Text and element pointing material
+-------+

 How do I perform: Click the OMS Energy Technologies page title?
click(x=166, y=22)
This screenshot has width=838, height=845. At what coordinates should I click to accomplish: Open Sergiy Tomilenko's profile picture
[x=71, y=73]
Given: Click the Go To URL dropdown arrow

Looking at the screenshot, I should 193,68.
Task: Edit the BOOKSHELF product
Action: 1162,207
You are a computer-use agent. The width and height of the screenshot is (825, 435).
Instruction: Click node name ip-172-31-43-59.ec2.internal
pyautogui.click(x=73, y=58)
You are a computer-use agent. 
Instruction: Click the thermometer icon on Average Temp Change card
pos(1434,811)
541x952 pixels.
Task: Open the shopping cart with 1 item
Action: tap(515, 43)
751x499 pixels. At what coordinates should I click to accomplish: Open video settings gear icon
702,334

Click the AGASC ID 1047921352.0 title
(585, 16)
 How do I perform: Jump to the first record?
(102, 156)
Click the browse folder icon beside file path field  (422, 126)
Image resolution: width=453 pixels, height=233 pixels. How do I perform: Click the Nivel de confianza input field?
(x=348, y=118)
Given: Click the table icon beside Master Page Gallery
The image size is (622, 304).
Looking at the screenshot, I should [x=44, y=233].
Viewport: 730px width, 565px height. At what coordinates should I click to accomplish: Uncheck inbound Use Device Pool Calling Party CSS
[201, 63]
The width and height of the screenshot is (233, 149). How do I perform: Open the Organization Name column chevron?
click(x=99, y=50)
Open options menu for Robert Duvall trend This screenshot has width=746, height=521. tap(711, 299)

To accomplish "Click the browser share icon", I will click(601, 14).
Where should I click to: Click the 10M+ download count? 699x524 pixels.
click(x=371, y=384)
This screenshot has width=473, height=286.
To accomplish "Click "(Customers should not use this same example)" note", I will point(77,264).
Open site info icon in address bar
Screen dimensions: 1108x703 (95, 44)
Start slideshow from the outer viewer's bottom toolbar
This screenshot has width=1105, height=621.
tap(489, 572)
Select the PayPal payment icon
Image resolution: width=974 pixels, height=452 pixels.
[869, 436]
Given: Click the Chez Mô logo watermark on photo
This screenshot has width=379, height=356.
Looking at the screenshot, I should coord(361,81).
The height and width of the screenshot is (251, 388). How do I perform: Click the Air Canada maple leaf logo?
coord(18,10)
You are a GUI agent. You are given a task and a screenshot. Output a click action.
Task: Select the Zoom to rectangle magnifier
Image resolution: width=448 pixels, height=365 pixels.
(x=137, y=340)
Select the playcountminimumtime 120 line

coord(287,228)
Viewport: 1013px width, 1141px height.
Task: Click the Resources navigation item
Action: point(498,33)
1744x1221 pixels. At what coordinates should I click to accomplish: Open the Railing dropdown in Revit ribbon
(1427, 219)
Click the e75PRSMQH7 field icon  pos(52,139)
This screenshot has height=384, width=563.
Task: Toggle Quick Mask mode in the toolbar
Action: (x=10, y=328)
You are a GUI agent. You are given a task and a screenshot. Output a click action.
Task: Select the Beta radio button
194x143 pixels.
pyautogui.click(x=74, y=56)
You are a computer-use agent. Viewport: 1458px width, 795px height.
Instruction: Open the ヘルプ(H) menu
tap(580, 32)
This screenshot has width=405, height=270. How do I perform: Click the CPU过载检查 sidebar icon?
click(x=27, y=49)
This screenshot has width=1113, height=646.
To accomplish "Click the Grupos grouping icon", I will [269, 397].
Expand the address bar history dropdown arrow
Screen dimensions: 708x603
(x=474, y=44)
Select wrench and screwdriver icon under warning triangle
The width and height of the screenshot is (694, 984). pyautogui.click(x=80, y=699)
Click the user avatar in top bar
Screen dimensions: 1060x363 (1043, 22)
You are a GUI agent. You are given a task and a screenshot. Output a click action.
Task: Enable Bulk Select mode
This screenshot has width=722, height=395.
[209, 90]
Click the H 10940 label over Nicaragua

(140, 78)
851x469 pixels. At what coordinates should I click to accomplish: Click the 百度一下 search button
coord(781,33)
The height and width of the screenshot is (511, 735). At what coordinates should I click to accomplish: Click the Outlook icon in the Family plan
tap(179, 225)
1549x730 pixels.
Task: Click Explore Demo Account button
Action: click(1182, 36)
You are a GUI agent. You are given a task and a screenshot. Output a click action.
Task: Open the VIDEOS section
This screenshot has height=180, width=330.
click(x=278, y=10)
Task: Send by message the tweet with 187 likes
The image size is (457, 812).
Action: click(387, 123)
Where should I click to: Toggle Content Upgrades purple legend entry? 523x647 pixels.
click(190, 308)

+-------+

* _EXERCISE REQUIREMENTS_
Print the lines of the material between the line containing "You are a computer-use agent. Viewport: 1458px" and the line containing "(x=474, y=44)", inclusive, copying each one exactly.

* _SOLUTION TO THIS EXERCISE_
You are a computer-use agent. Viewport: 1458px width, 795px height.
Instruction: Open the ヘルプ(H) menu
tap(580, 32)
This screenshot has width=405, height=270. How do I perform: Click the CPU过载检查 sidebar icon?
click(x=27, y=49)
This screenshot has width=1113, height=646.
To accomplish "Click the Grupos grouping icon", I will [269, 397].
Expand the address bar history dropdown arrow
Screen dimensions: 708x603
(x=474, y=44)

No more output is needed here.